Plans for Phases II and III, projected to cost $1.2 billion in total and require buying more property nearby, include an additional gaming floor, retail areas and entertainment venues as well as a 12,000-seat arena and 15-story office tower, according to the executive summary.
“I can get it done if I’m given the opportunity,” Johnson said. “I’m not necessarily looking for a legacy project, but this would be it.”
Las Vegas Moulin Rouge LLC isn’t alone in its pursuit to re-establish the historic hotel and casino, however. Anderson Capital Fund said earlier this month it submitted a $9.9 million offer.

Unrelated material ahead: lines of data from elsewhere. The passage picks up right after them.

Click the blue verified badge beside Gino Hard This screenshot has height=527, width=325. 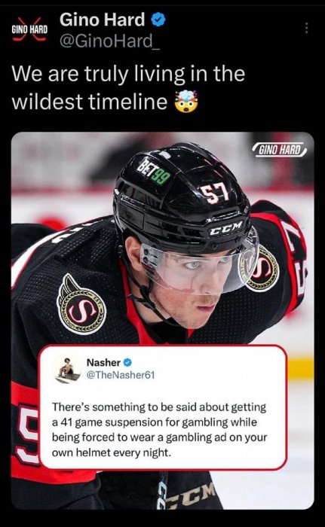[158, 20]
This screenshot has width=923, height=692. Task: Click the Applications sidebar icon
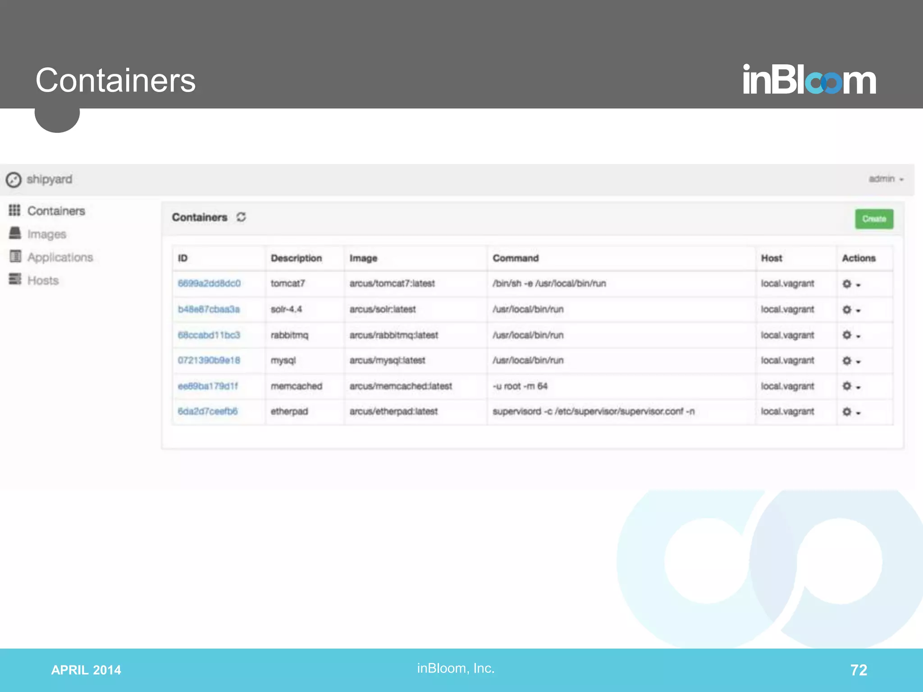15,257
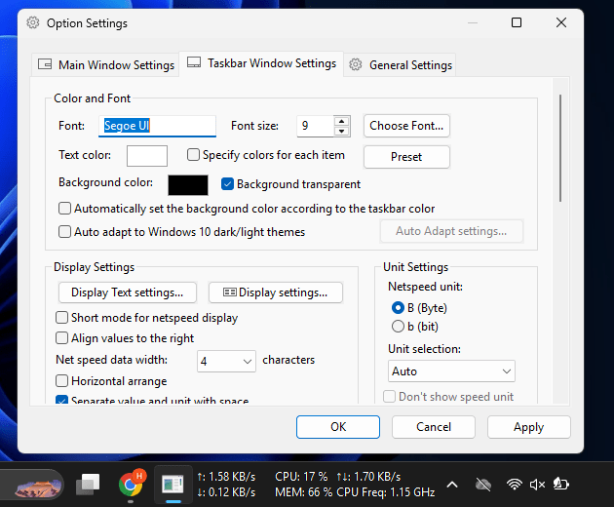Image resolution: width=614 pixels, height=507 pixels.
Task: Click the Task View taskbar icon
Action: [x=90, y=484]
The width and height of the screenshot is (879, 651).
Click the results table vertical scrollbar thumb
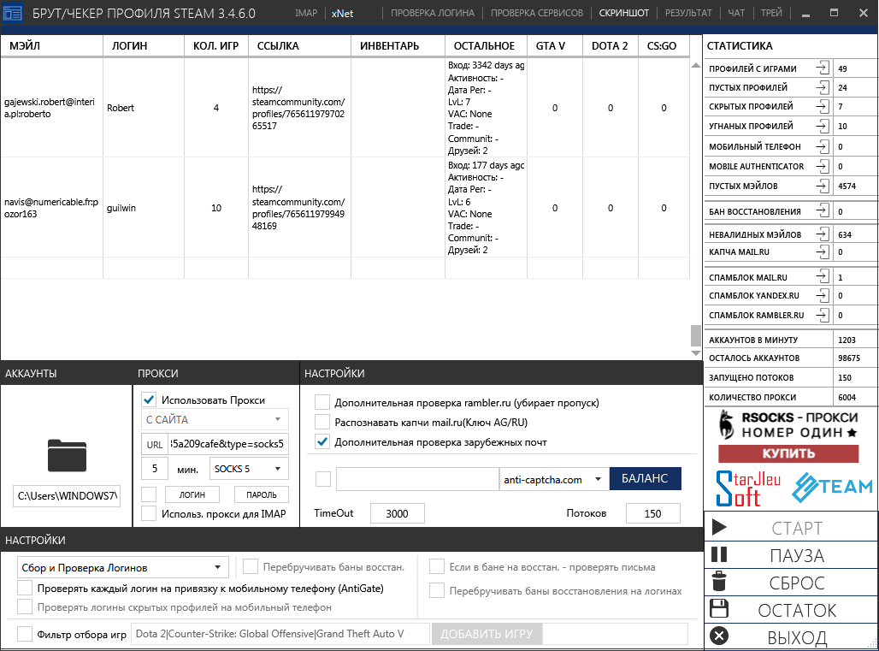click(x=695, y=335)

Its project to create the Moulin Rouge Hotel &Casino would spur roughly 15,000 jobs and include housing and retail components, according to plans.
“The biggest thing about the project is that my client’s vision includes resurrecting the icon but, more importantly, infusing development into an area that has long since been forgotten,” said attorney John Hunt, who represents the investors.

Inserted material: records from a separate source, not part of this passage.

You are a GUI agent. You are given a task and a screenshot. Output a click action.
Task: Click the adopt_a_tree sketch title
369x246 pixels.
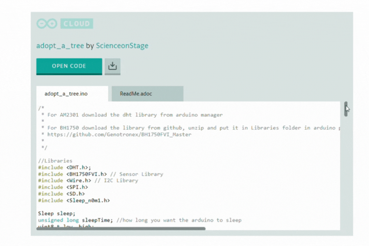60,45
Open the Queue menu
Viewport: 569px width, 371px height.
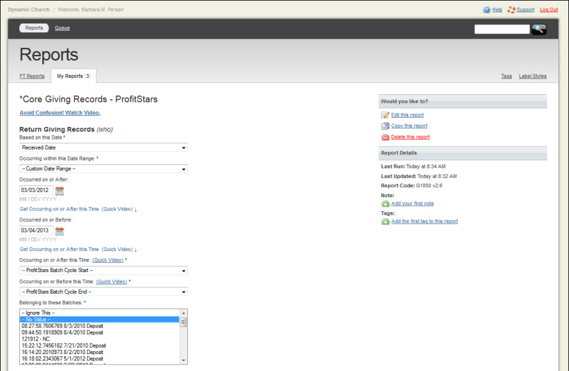click(x=62, y=28)
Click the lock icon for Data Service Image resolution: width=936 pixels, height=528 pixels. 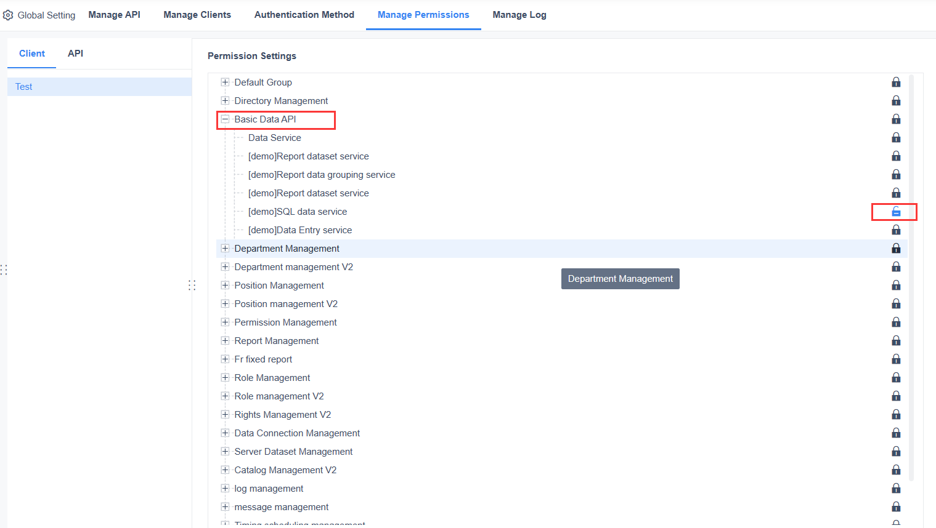tap(896, 137)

Former Nevada Assemblyman Harvey Munford, who supports the Anderson Capital project, recalled that his last vow in the Legislature was to continue to work in his district, which encompasses the property.

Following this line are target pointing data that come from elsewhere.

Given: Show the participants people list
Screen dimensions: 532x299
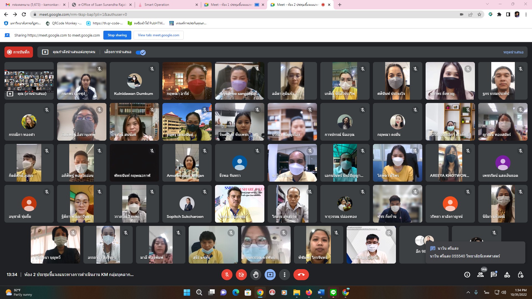Looking at the screenshot, I should (x=480, y=275).
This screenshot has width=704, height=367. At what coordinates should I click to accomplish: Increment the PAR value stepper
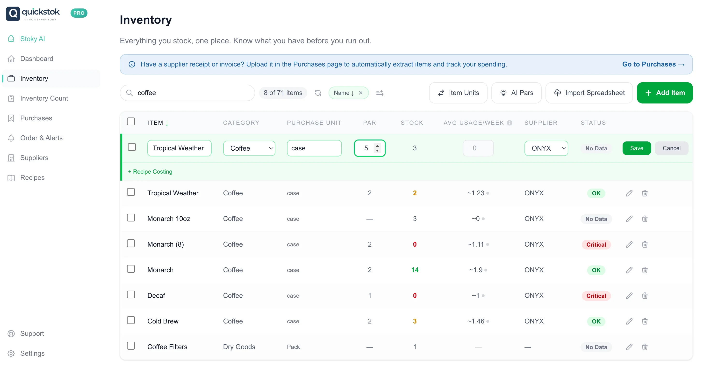[377, 145]
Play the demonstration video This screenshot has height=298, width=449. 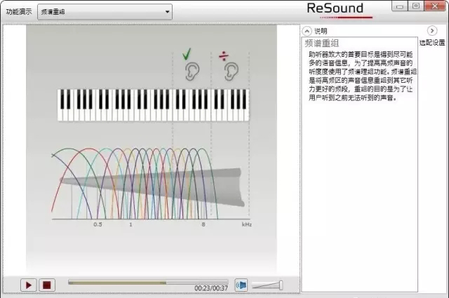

“I think the one project that will help elevate and help our district economically is the Moulin Rouge,” he said. “There’s some pioneers who still live in the community, and they were part of the original Moulin Rouge, and they want to see it brought back.”
Hanchett said Friday that there has been no momentum on the Anderson Capital offer. Others have also expressed recent interest in the site for different uses, including the parent company of Dotty’s taverns and the Southern Nevada Regional Housing Authority.
Fires in recent years have gutted the neglected property. More than 300 investors are waiting to recoup at least some of the $19 million they collectively sank into the site when a different hotel and casino project collapsed amid the sharp economic downturn in 2008.